Takeaways
- Equity compensation is a non-cash avenue for companies to reward employees.
- Equity compensation includes RSUs, options, milestone awards, and more.
- Equity compensation aligns long-term company performance with comp.
- Equity compensation can buoy a below-market cash compensation package.
- Equity compensation is issued by publicly traded companies and private businesses nearing a liquidity event, like an initial public offering (IPO).
Not all employee compensation comes in the form of salaries or cash bonuses. Equity compensation plans reward employees for company growth and can be a large part of your compensation package. Here’s what you need to know to maximize your stock-based compensation.

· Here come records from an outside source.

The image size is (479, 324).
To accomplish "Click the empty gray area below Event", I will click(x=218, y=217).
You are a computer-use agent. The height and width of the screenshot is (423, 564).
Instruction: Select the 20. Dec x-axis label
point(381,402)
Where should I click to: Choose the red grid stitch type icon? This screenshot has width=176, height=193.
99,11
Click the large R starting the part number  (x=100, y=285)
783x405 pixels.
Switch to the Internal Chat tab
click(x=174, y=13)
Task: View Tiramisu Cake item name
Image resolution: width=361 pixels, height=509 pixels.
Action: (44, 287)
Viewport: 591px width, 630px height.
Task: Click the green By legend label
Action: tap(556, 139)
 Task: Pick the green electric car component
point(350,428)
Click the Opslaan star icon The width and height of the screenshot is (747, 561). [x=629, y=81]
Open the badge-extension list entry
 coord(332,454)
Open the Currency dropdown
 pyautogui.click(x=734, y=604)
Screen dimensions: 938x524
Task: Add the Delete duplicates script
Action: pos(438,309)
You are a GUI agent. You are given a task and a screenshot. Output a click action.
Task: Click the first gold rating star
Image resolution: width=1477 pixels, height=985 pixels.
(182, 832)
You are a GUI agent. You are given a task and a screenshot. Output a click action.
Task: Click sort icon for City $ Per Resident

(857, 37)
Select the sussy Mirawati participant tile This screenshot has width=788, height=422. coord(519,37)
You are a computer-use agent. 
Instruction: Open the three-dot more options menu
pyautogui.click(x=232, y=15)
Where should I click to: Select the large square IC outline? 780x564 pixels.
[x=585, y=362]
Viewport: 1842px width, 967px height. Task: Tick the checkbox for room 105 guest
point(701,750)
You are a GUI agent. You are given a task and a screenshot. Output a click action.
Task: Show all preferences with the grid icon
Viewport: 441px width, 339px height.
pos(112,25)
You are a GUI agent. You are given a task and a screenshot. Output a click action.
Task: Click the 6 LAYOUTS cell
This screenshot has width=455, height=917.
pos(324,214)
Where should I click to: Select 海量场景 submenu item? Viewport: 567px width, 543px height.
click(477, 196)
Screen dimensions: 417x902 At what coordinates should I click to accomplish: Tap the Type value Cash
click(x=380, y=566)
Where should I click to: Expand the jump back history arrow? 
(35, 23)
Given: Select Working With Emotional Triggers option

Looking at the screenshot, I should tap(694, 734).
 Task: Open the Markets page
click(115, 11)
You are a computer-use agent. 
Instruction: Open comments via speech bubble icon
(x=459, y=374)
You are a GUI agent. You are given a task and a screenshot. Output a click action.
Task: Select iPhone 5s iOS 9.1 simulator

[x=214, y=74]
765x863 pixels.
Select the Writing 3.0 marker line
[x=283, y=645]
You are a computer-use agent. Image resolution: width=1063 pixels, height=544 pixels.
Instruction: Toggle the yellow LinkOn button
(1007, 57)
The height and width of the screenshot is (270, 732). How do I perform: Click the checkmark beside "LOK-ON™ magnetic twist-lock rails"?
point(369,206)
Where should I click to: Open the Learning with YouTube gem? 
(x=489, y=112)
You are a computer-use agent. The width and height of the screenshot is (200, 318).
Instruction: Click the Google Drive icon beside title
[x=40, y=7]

What Is Equity Compensation?
Equity compensation, often called stock-based compensation, is non-cash compensation. Publicly traded companies issue stock-based compensation to employees in addition to their cash compensation. The main goal of providing equity compensation to employees is to retain and attract top talent.[1]
Startups or private companies that are strapped for cash will issue stock-based compensation to employees to preserve cash and compete for talented employees, even with below-market cash compensation.
Your total compensation package includes cash compensation, like your salary, annual and spot bonuses, other employee benefits, and equity awards. Stock prices can swing wildly, and your equity compensation can be “out of the money” or have a near-zero value, which is why cash compensation is also a critical part of your overall compensation package. Here’s how your equity compensation works.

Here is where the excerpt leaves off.